Michael’ın bir numaralı yardımcısı ve destekçisi, varlığıyla insanı sorgulatan, enteresan ötesi kişilik Dwight Schrute (Rainn Wilson). Dwight, ofisin en kafa karakterleri olan satış sorumlusu Jim (John Krasinski) ve resepsiyonist Pam (Jenna Fischer)’in şakalarına maruz kalmaktan bıkmış durumda ama onları suçlayamıyoruz, adam kendisi şaka gibi zaten. İşine düşkün, hayattaki öncelikleri çok farklı ve kesinlikle özel bir tipleme. Michael gibi onun da içi dışı bir aslında.
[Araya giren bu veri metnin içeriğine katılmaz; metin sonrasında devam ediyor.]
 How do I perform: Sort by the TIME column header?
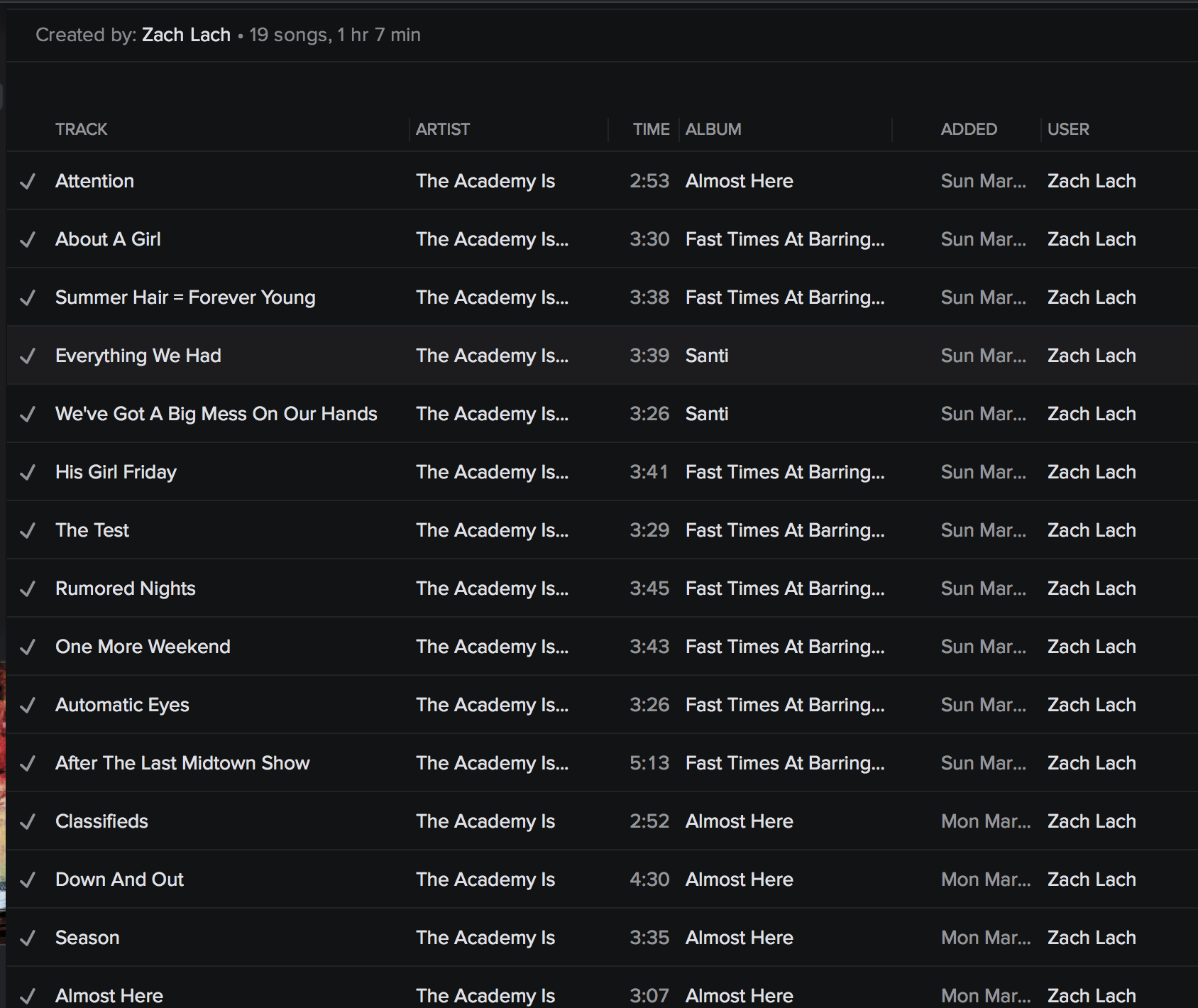coord(651,129)
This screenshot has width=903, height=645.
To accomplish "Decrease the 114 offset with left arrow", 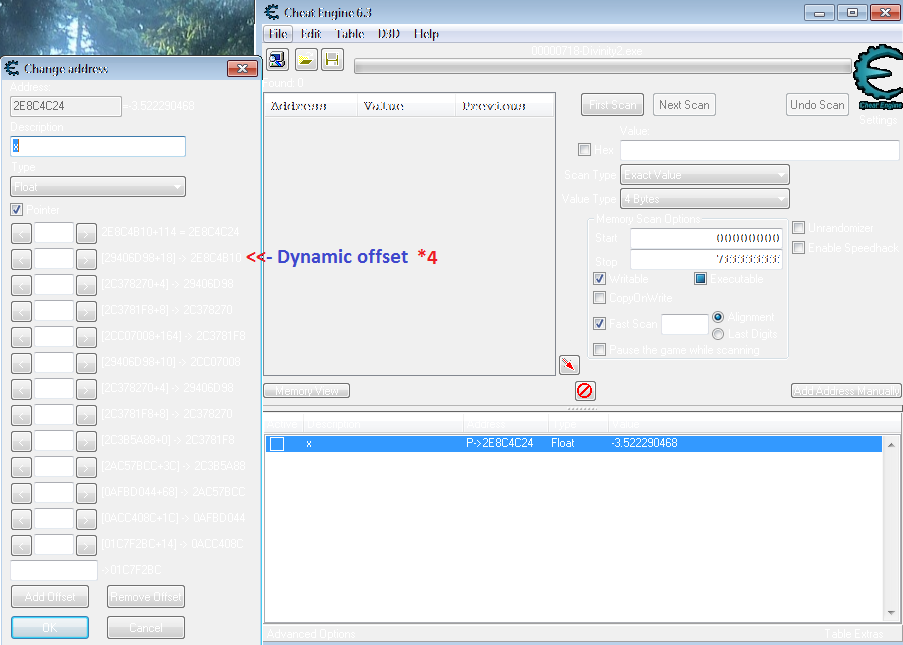I will 20,232.
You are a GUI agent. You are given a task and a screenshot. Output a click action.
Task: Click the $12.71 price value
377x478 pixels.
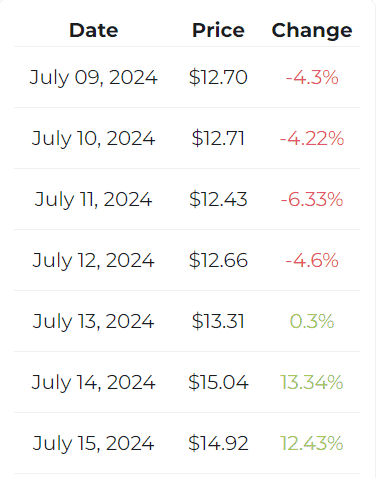click(x=218, y=138)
Kelimelerle anlatmak biraz zor, izlemeniz ve tanımanız lazım.
Pam, ofisin depo bölümünde çalışan Roy (David Denman) ile nişanlı ama aralarında tutkulu bir aşk göremiyoruz. Jim, Pam’den fena halde hoşlanıyor ve Pam de içten içe onun kollarına atlamak istiyor, her halinden belli. Dizinin en önemli dinamiklerinden biri de zaten şüphesiz bu ikisi arasındaki ilişki.
Ofisin geçici stajyer karakteri Ryan (B.J.Novak) da arkadaş olunacak tiplerden. O da Michael ve Dwight’ın acaip hareketlerine inanamayarak bakıyor. Üstelik Michael’ın ona ekstra bir düşkünlüğü var ve akla zarar şeyler yapıyor, yaptırıyor. Bu yetmezmiş gibi ofisin Hintli karakteri Kelly (Mindy Kaling) ile uğraşıyor; zira kız, Ryan ile aşk yaşadıklarına kendini inandırmış durumda ve Ryan kimi zaman pes etme raddesine gelip Kelly’nin kolunda sürükleniyor. Zaman içinde bu karakterler de bireysel ve çift olarak çok değişik hallere girip çıkıyorlar. Takip etmeye değer. Dizinin en başında değil belki ama ilerleyen zamanlarda öğrendik ki bu iki oyuncu da aynı zamanda çok iyi birer yazar ve zaman içinde beraber de projelerde yer aldılar. Zeki tipler.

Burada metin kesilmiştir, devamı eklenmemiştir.